When a cocktail calls for something sweet, there’s no shortage of options. Plain old sugar and simple syrup get plenty of play, while trendy menus have begun opting for such delicacies as raw sugar, cane juice, agave nectar, flavored syrups and liqueurs. Honey, the oldest of sweeteners, doesn’t make its way into many glasses, but classic cocktailians have been borrowing from the bees since the days of Jerry Thomas, some 150 years ago. “It might not be [seen] as ‘exciting’ enough, compared to rose petal syrup, but the purists are still using honey in good numbers,” says Sam Ross, who tends bar at Milk & Honey in New York City. “Honey adds a wonderful depth of flavor to cocktails that a standard simple syrup can’t.
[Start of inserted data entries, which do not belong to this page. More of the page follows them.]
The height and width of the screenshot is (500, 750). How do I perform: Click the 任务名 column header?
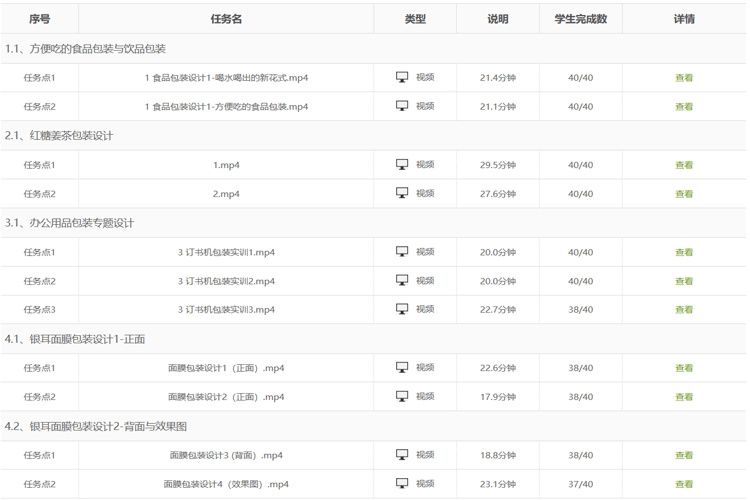point(226,19)
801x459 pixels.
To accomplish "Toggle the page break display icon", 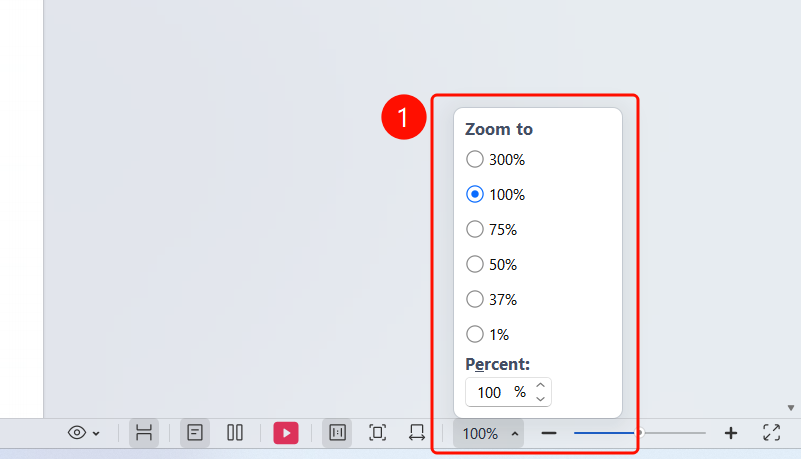I will 144,433.
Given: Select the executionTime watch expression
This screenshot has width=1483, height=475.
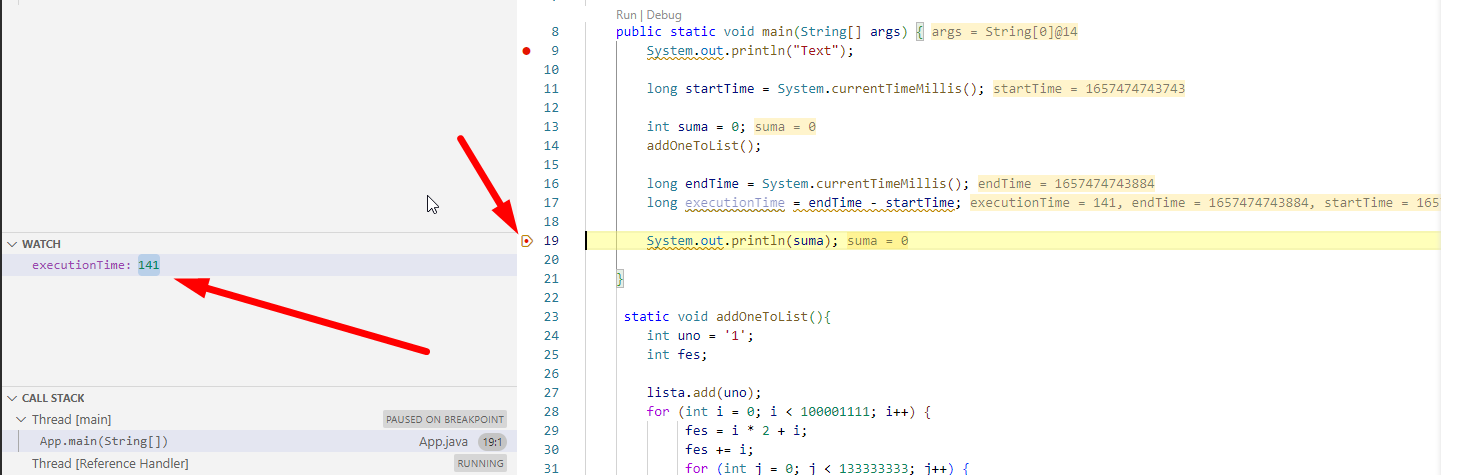Looking at the screenshot, I should [82, 265].
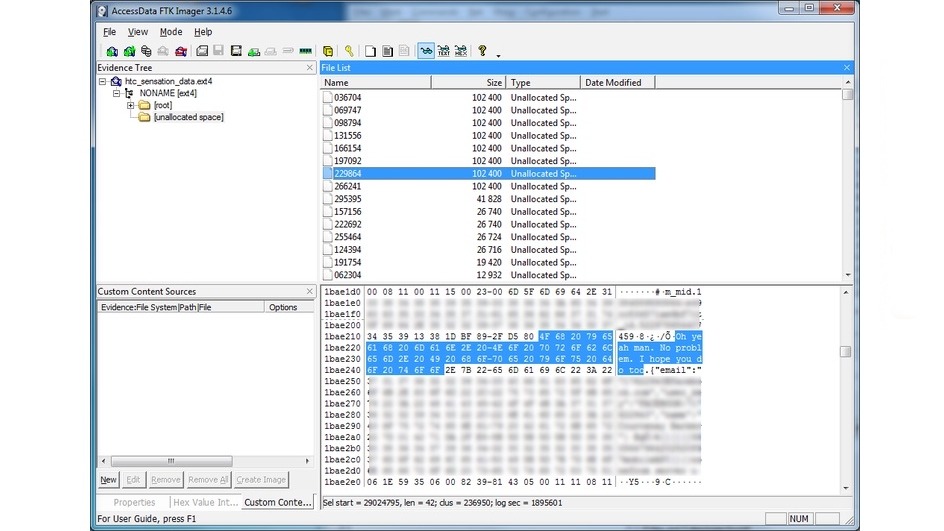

Honey syrup rounds out the fresh ginger and lemon juices in the Penicillin, a scotch-based cocktail of Ross’s creation, effectively helping the medicine go down. Ross also uses honey syrup to transform run-of-the-mill drinks like a gin sour into “a beautiful, richer, darker cocktail” like the 1930s-era Bee’s Knees (gin, lemon, honey), simply by replacing the sugar or simple syrup.
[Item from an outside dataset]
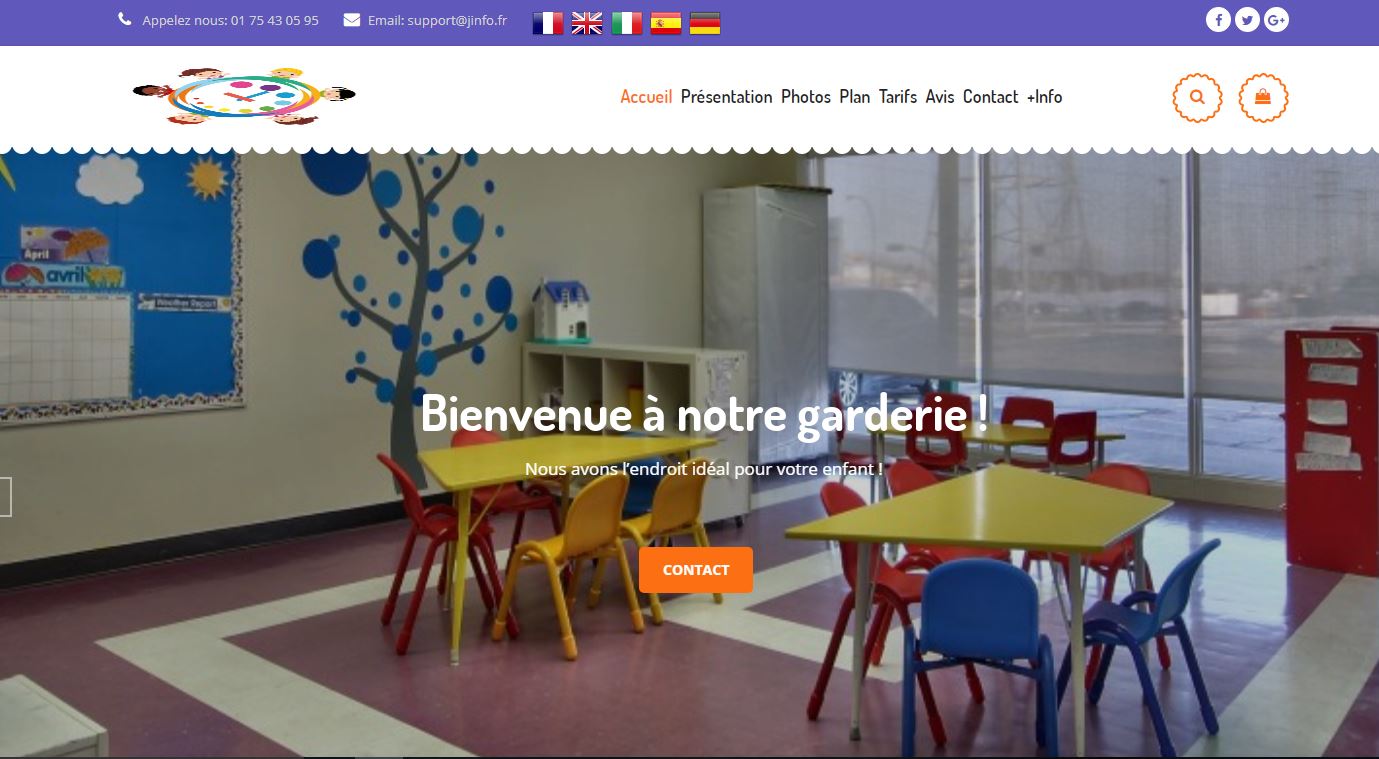The height and width of the screenshot is (759, 1379).
Task: Choose the Italian flag language
Action: pyautogui.click(x=627, y=23)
Likewise, honey can transform a basic Daiquiri or Rum Sour (rum, lime, sugar) into a lush Honey Bee or Honeysuckle cocktail. At Barrio in Seattle, Casey Robison sweetens his house Pisco Sour with honey syrup, for a fuller-bodied version of the Peruvian classic. When substituting honey syrup in a recipe that calls for simple syrup, which is more neutral, Robison suggests starting with half or three-quarters as much honey syrup and adding more to taste.
Another honey of a drink, the bourbon- and grapefruit-based Brown Derby, is a house favorite at Barrio. “That drink surprises people—the honey balances the acid and brings out the flavor of the grapefruit,” Robison says. “I think it’s odd that honey isn’t utilized more often. It is timeless, and it adds complexity to a drink.”
When a cocktail, like the Penicillin or the Lonsdale, was designed for honey from the get-go, “nothing else will do,” says Vince Lund, a bartender at San Francisco’s Beretta, where orange blossom honey is a staple behind the bar. “Unless you want to collect the nectar of two million flowers and reduce it.”
Making Honey Syrup
Honey in all its gooey glory is tough to mix into cold drinks, so it’s best to thin it into a syrup. Pour equal amounts of honey and hot water into a glass container and stir. This formula, from Vince Lund at Beretta, makes a mild honey syrup. For a more concentrated honey flavor, with minimal cocktail dilution, bump up the honey-water ratio. At Barrio, Casey Robison uses two parts honey to one part water, and Milk & Honey’s Sam Ross prefers a 3-to-1 honey-water ratio. Let your palate be your guide. The syrup will keep its flavor in the refrigerator for up to three weeks.